▶ _TASK REQUIREMENTS_:
Give every entry below again, exactly as written, and skip the images.

(Screenshot grounding data)

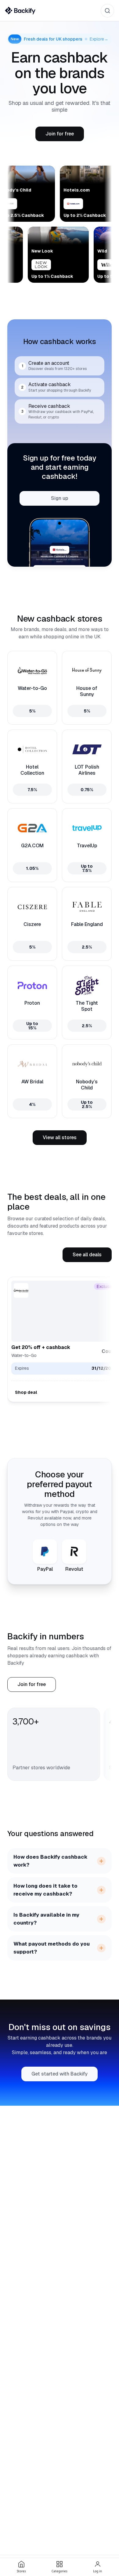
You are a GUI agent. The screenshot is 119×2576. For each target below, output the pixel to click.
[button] (59, 134)
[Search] (107, 10)
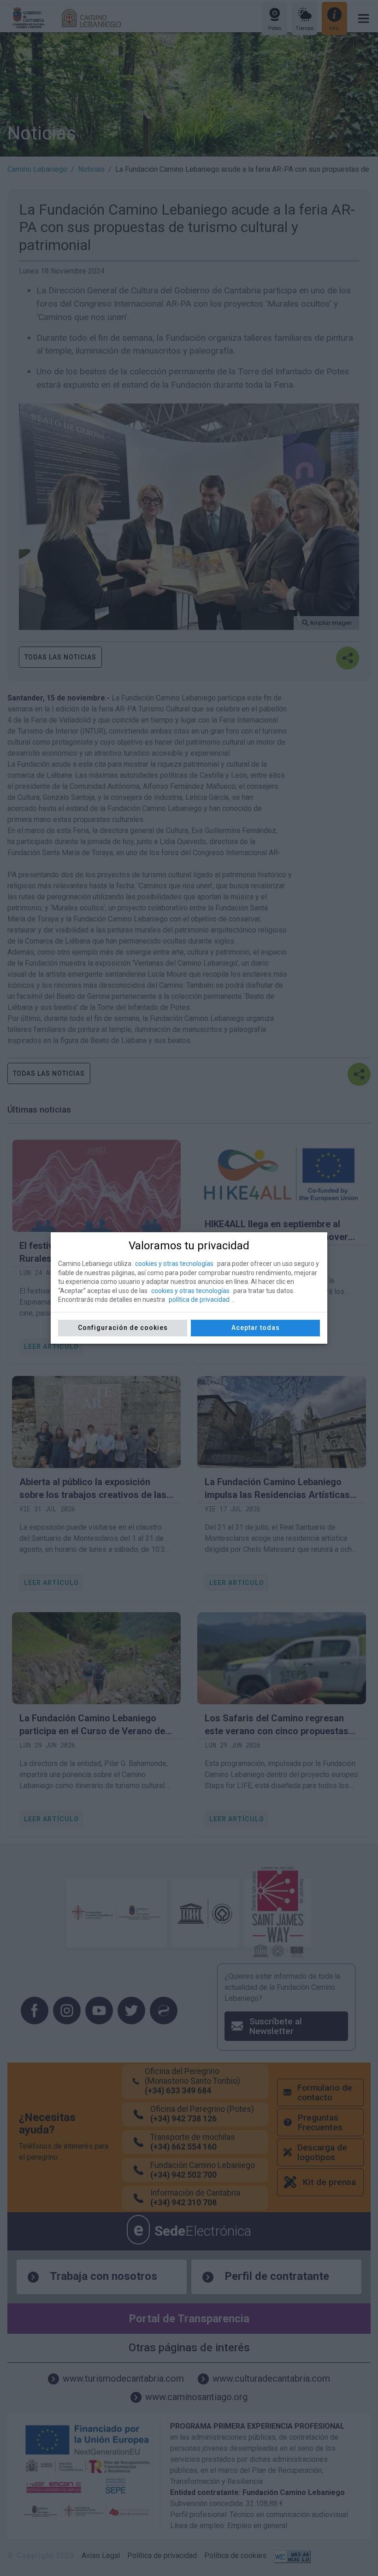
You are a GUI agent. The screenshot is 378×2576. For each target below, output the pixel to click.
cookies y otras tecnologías (174, 1263)
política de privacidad (199, 1299)
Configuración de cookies (123, 1327)
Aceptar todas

▶ _PROBLEM SOLUTION_:
You are a GUI agent. The screenshot is 119×2576. For each target below, output the pixel to click.
[button] (59, 134)
[Search] (107, 10)
You are a GUI agent. The screenshot is 378×2576. For each target below, output the pixel to click.
cookies y otras tecnologías (174, 1263)
política de privacidad (199, 1299)
Configuración de cookies (123, 1327)
Aceptar todas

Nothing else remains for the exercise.